McHale's mighty nephew
By: Glenn McFarlane of the Herald Sun
But what is less widely recognised is that McHale’s nephew was also a part of the club during its most difficult decade – as a consistent defender and follower.
His name was Jack Murphy, and he played 169 games across 10 seasons. Such was his ability and impact on the club that he won the Copeland Trophy as a 23-year-old, in 1941, which must have been a source of pride for his uncle.
Neither McHale, nor his nephew, particularly advertised their kin, though neither did they shy away from it. Murphy’s mum, Sarah, was McHale’s sister, but there was never any question of special treatment from the coach. Whatever success he came across, he had to fight just as hard as the other players did.
Murphy was born in Coburg, where the McHale family had lived for a number of years, on 1 February, 1918. He attended Marist Brothers School and an obituary decades later spoke of his tales of “of bread and dripping” dished up during the economic calamity of the Great Depression.
Fortunately, he possessed strong sporting genes and took on many pastimes, including football, running and boxing. He played football during the winter months and honed his professional foot running in the summer months.
Boxing was, for a time, a passion, but Murphy’s parents convinced him that it was too dangerous – for his opponents at least.
He was recruited from Caulfield to Victoria Park in 1936, as an 18-year-old, and shone in a practice match with teenage future star Des Fothergill. He made his senior debut in round nine, 1937, kicking a goal in his first match.
There were only five senior games that came his way that season, but it was a sign he was making an impression with his club and his coach.
Murphy played as a defender in the reserves team in the curtain-raiser to the 1937 Grand Final, but the Magpies lost the seniors and the seconds’ games.
The Australasian spoke of his potential ahead of the 1940 season, saying “the nephew of Jock McHale … played on the half back flank with dash and success.”
That same year it was noted that his off-season foot running had contributed to his “speed off the mark” on the football field.”
Murphy’s best season came in 1941, when he won the Copeland Trophy, as a dashing defender who also spent some time in the ruck. The “solid follower and defender” won the award ahead of two genuine stars – Alby Pannam (second) and Jack Regan (third).
Off the field, he was a tradesman, with a background in blacksmithing and welding, and he married Patricia in 1942, with the pair having nine children.
During the war years he was employed in essential services, in making some of the army vehicles that were sent off to war.
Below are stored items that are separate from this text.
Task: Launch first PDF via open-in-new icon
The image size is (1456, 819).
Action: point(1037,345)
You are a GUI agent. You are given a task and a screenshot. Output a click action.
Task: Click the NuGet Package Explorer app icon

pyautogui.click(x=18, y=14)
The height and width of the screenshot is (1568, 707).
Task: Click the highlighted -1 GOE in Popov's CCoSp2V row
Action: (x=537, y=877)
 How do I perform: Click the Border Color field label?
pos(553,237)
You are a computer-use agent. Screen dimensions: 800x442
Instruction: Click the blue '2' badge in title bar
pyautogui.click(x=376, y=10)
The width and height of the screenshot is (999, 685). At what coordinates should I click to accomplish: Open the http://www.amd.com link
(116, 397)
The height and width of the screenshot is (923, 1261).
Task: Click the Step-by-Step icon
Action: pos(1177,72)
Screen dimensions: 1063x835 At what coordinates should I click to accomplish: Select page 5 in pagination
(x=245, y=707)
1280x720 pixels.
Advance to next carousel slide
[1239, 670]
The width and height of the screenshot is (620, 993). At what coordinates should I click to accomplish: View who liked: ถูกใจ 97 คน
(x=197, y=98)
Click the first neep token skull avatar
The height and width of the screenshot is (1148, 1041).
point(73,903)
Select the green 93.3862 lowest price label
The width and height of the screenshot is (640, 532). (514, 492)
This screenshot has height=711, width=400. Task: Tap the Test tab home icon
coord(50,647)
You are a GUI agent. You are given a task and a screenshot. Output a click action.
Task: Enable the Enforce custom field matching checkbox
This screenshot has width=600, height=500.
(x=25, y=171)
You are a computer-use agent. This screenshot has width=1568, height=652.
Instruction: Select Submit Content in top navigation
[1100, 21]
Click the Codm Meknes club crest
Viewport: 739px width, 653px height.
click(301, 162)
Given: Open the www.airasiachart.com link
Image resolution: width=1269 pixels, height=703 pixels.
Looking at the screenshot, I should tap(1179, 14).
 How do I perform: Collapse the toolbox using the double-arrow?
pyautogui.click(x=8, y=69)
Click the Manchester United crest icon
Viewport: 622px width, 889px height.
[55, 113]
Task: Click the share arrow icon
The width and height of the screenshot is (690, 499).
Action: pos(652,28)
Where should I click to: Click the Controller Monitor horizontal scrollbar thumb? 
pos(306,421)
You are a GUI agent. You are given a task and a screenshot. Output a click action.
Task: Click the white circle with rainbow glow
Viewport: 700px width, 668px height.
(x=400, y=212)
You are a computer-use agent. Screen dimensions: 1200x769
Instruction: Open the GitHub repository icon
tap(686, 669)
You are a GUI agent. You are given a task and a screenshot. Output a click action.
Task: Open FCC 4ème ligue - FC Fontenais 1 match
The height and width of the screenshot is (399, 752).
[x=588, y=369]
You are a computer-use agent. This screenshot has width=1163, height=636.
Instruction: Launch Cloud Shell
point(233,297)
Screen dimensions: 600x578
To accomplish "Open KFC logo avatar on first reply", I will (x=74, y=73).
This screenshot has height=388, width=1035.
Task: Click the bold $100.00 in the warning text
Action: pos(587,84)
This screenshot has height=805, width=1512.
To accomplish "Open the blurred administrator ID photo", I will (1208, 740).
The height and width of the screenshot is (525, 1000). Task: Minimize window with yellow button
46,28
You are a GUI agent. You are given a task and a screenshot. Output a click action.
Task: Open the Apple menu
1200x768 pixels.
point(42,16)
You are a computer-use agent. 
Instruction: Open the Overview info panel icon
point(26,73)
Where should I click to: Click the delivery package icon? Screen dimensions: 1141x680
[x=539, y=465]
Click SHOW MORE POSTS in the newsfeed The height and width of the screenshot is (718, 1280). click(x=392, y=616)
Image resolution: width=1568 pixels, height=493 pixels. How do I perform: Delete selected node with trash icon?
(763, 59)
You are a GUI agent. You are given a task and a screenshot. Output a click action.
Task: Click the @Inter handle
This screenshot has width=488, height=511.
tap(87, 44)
Through his football journey, he was elected vice-captain by the players and even filled in at times as stand-in for regular skipper Phonse Kyne. He also represented Victoria in state football, was a founding Collingwood Social Club member as well as club life member.
Described as “one of Collingwood’s most reliable players” on the eve of his last season (1947), he was one of the mainstays of McHale’s team through the tough early years of the war and was still a valuable member during the 1945 and ’46 finals campaigns.
In one game in 1946, the Sporting Globe recorded: “Jack Murphy, Collingwood’s safe and dashing in defence, and untiring in the ruck, against more rangy opponents, was the star. (He) has struck form quickly and is now one of the best utility players in the league.”
He could an attacking defender but was also hard around the ball, giving as good as he got, and never shirking any contests.
Kyne lamented Murphy’s decision to leave ahead of the 1948 season, saying: “We will miss Jack Murphy but didn’t we miss Ron Todd, and Des Fothergill, when they went to Williamstown. We simply had to set to and build players to replace them.”
That was a compliment of the highest order for Jock McHale’s nephew, who himself was on the road to being a great coach at lower levels.
He coached Cobden in the western districts, a team that won two flags during his tenure before taking Shepparton to its first Goulburn Valley League flag. He also helped to elevate Mooroopna up the ladder.
That would have made old Jock proud.